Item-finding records
══════════════════════════════

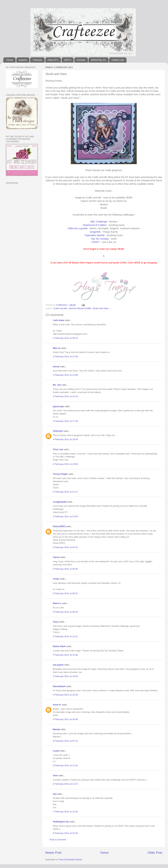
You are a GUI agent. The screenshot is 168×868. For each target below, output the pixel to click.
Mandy (56, 729)
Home (10, 60)
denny (56, 366)
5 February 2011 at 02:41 (65, 547)
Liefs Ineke (59, 320)
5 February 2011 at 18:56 (65, 719)
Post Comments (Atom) (70, 859)
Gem (55, 775)
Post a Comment (58, 839)
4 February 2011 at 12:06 (65, 375)
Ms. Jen (57, 385)
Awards (23, 60)
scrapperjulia (60, 502)
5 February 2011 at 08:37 (65, 593)
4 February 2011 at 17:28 (65, 421)
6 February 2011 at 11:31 (65, 765)
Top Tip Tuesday (100, 239)
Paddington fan (61, 822)
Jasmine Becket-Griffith (80, 308)
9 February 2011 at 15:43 (65, 833)
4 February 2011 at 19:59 (65, 464)
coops (56, 579)
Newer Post (53, 852)
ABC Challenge (99, 222)
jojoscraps (58, 406)
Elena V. (57, 603)
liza (55, 794)
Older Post (155, 852)
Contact (81, 60)
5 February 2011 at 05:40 (65, 569)
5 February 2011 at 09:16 (65, 612)
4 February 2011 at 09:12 (65, 338)
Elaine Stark (59, 646)
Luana (56, 751)
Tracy (56, 622)
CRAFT (95, 242)
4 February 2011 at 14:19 (65, 396)
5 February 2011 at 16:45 (65, 694)
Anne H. (57, 705)
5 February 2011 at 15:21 (65, 636)
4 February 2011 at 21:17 (65, 492)
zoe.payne (58, 664)
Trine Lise (58, 449)
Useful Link (117, 60)
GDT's (67, 60)
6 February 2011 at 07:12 (65, 741)
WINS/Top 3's (98, 60)
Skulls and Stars (101, 308)
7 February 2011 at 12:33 (65, 811)
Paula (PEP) (59, 526)
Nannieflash (59, 686)
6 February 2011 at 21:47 (65, 784)
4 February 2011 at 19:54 (65, 439)
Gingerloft (95, 232)
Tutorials (37, 60)
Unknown (58, 431)
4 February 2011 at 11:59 (65, 356)
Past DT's (53, 60)
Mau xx (57, 348)
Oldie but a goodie (78, 228)
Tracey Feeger (60, 474)
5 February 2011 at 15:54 (65, 676)
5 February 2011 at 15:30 (65, 655)
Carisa (56, 557)
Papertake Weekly (95, 235)
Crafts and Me (60, 308)
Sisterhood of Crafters (95, 225)
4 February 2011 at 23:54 (65, 516)
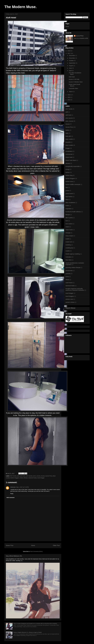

══════════════════════════════

▸ **WRITTEN INSTRUCTION**:
Change every "February" in the lines above to "March" and reproduce the lines with nothing else altered. Leave out the pictures.

▸ **FINAL RESULT**:
You are a GUI agent. The screenshot is 168×868. For each target below, output the pixel to click.
Mandy (56, 729)
Home (10, 60)
denny (56, 366)
5 March 2011 at 02:41 (65, 547)
Liefs Ineke (59, 320)
5 March 2011 at 18:56 (65, 719)
Post Comments (Atom) (70, 859)
Gem (55, 775)
Post a Comment (58, 839)
4 March 2011 at 12:06 (65, 375)
Ms. Jen (57, 385)
Awards (23, 60)
scrapperjulia (60, 502)
5 March 2011 at 08:37 (65, 593)
4 March 2011 at 17:28 (65, 421)
6 March 2011 at 11:31 (65, 765)
Top Tip Tuesday (100, 239)
Paddington fan (61, 822)
Jasmine Becket-Griffith (80, 308)
9 March 2011 at 15:43 (65, 833)
4 March 2011 at 19:59 (65, 464)
coops (56, 579)
Newer Post (53, 852)
ABC Challenge (99, 222)
jojoscraps (58, 406)
Elena V. (57, 603)
liza (55, 794)
Older Post (155, 852)
Contact (81, 60)
5 March 2011 at 05:40 (65, 569)
5 March 2011 at 09:16 (65, 612)
4 March 2011 at 09:12 (65, 338)
Elaine Stark (59, 646)
Luana (56, 751)
Tracy (56, 622)
CRAFT (95, 242)
4 March 2011 at 14:19 (65, 396)
5 March 2011 at 16:45 (65, 694)
Anne H. (57, 705)
5 March 2011 at 15:21 (65, 636)
4 March 2011 at 21:17 (65, 492)
zoe.payne (58, 664)
Trine Lise (58, 449)
Useful Link (117, 60)
GDT's (67, 60)
6 March 2011 at 07:12 (65, 741)
WINS/Top 3's (98, 60)
Skulls and Stars (101, 308)
7 March 2011 at 12:33 (65, 811)
Paula (PEP) (59, 526)
Nannieflash (59, 686)
6 March 2011 at 21:47 (65, 784)
4 March 2011 at 19:54 (65, 439)
Gingerloft (95, 232)
Tutorials (37, 60)
Unknown (58, 431)
4 March 2011 at 11:59 (65, 356)
Past DT's (53, 60)
Mau xx (57, 348)
Oldie but a goodie (78, 228)
Tracey Feeger (60, 474)
5 March 2011 at 15:54 (65, 676)
5 March 2011 at 15:30 (65, 655)
Carisa (56, 557)
Papertake Weekly (95, 235)
Crafts and Me (60, 308)
Sisterhood of Crafters (95, 225)
4 March 2011 at 23:54 (65, 516)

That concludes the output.